After a college professor and his wife were the targets of racially motivated hate on campus, they decided to fight back. The professor, who was told to leave the school because he’s white, has since won a major victory.
Bret Weinstein, a biology professor, made headlines when he refused to leave his college campus after he was ordered to do so because he was white. It all began when Evergreen State College, a small liberal arts college in Washington state, held a campus-wide event dubbed “Day of Absence.”
The event sought to expel all white people from campus for one day so non-white students could have a safe space to talk about oppression. Weinstein questioned the school’s request that all white people leave the campus during the day-long diversity event, expressed his disagreement with the plan in a statement, and refused to comply. What followed caused the professor and his wife to sue.
Student protesters confronted the professor, who refused to leave campus over his white skin color, accused him of being racist, and demanded his resignation. Weinstein was subjected to ridicule by both students and his own colleagues. In addition, his safety was also put in danger when activists blocked campus police from entering a building where they had him cornered. On one occasion, he was even forced to hold class in a parking lot because students blocked the entrance to his classroom, The Blaze reported.
“They imagined that I’m a racist,” Weinstein said. “That has caused them to imagine that I have no right to speak.”
While appearing on Fox News‘ “Tucker Carlson Tonight” to discuss the “mob” of activists protesting perceived “white privilege,” Weinstein told the host that the school was essentially being bullied by the protesters and the school’s president was caving to their ardent demands, including agreeing to relieve them of their classwork. The president of the school even ordered police to stand down from any action against the activists. “This is something out of another country,” Tucker Carlson said.

> _Records provided_:
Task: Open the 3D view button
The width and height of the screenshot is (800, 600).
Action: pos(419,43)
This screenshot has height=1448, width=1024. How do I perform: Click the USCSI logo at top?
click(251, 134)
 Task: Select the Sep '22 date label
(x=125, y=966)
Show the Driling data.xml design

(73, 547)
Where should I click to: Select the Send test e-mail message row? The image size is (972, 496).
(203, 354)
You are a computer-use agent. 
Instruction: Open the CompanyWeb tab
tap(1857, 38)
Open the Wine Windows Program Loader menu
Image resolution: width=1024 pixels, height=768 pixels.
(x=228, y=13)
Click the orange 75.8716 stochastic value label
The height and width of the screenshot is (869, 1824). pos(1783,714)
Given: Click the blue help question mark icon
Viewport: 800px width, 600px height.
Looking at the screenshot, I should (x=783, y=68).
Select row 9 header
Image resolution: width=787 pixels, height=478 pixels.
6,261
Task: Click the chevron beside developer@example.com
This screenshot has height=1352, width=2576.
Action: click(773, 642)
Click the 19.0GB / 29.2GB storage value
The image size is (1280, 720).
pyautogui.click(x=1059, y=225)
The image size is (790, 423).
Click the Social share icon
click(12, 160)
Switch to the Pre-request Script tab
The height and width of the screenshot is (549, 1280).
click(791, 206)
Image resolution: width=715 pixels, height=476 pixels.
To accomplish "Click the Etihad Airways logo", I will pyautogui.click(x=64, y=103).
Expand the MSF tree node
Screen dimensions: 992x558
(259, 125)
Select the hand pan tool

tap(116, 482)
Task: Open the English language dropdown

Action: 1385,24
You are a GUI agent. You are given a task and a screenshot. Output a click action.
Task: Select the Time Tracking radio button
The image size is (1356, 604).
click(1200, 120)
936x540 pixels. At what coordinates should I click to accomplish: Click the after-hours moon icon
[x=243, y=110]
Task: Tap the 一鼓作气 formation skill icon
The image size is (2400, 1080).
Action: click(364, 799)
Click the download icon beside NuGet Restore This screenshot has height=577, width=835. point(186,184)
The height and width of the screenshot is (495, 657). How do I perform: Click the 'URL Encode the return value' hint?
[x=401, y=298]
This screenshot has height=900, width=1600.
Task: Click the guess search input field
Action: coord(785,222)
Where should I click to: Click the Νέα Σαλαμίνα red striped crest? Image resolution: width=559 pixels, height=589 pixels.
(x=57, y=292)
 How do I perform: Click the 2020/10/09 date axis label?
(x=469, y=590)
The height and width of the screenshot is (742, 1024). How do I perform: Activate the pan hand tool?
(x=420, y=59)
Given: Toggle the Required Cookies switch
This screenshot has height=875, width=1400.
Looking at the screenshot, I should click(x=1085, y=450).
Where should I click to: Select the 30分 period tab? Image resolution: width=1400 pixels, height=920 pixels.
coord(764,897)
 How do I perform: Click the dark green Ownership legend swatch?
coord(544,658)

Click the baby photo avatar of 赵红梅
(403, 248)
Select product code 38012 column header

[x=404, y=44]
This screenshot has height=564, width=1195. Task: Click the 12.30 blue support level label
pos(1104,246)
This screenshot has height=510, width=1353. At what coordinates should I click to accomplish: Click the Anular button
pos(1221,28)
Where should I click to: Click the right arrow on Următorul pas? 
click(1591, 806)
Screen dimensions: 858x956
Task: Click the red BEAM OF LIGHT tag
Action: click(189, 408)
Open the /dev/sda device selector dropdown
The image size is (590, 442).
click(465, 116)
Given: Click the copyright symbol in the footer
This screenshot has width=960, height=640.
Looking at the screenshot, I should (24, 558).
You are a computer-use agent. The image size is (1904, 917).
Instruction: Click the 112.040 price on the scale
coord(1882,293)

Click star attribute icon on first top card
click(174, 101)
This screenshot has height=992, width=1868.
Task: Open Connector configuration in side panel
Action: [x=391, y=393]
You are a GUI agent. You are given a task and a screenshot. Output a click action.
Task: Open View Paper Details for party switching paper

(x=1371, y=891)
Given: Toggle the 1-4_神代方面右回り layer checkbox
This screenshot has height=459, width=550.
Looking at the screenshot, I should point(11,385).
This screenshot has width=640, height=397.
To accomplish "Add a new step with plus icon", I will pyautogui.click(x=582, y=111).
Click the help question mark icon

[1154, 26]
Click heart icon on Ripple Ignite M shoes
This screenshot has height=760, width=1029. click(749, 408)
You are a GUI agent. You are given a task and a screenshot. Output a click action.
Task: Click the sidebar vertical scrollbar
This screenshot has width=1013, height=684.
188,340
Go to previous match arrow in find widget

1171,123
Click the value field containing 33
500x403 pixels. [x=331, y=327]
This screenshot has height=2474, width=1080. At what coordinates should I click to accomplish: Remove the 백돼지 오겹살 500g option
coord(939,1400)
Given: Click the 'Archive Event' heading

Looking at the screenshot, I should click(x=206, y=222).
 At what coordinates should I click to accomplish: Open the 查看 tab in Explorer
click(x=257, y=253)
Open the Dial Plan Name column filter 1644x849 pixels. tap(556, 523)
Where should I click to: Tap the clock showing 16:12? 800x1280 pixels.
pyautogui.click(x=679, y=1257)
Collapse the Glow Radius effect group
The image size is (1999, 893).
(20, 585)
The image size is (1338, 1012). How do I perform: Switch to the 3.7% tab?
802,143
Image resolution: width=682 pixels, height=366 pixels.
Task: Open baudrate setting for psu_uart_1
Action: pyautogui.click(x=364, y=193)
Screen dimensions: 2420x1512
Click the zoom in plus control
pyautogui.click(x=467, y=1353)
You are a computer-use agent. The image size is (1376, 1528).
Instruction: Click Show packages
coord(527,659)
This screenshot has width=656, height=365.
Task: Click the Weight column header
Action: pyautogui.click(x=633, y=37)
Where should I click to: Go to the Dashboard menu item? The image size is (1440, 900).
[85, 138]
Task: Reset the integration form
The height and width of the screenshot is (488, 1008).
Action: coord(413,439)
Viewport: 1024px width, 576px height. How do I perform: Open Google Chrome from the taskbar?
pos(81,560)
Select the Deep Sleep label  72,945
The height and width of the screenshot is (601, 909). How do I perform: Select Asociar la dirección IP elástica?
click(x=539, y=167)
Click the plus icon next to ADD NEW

> _Things to do_:
1 > Rewrite the Evergreen State College article from "Student protesters confronted" to "The Blaze reported.", replacing "parking lot" with "gymnasium".
2 > Answer these questions using the Evergreen State College article.
(a) In which state is Evergreen State College located?
(b) What was the campus-wide event called?
(c) On which television program did Weinstein appear?

> _Solutions below_:
1 >
Student protesters confronted the professor, who refused to leave campus over his white skin color, accused him of being racist, and demanded his resignation. Weinstein was subjected to ridicule by both students and his own colleagues. In addition, his safety was also put in danger when activists blocked campus police from entering a building where they had him cornered. On one occasion, he was even forced to hold class in a gymnasium because students blocked the entrance to his classroom, The Blaze reported.

2 >
(a) Washington state
(b) "Day of Absence"
(c) Fox News' "Tucker Carlson Tonight"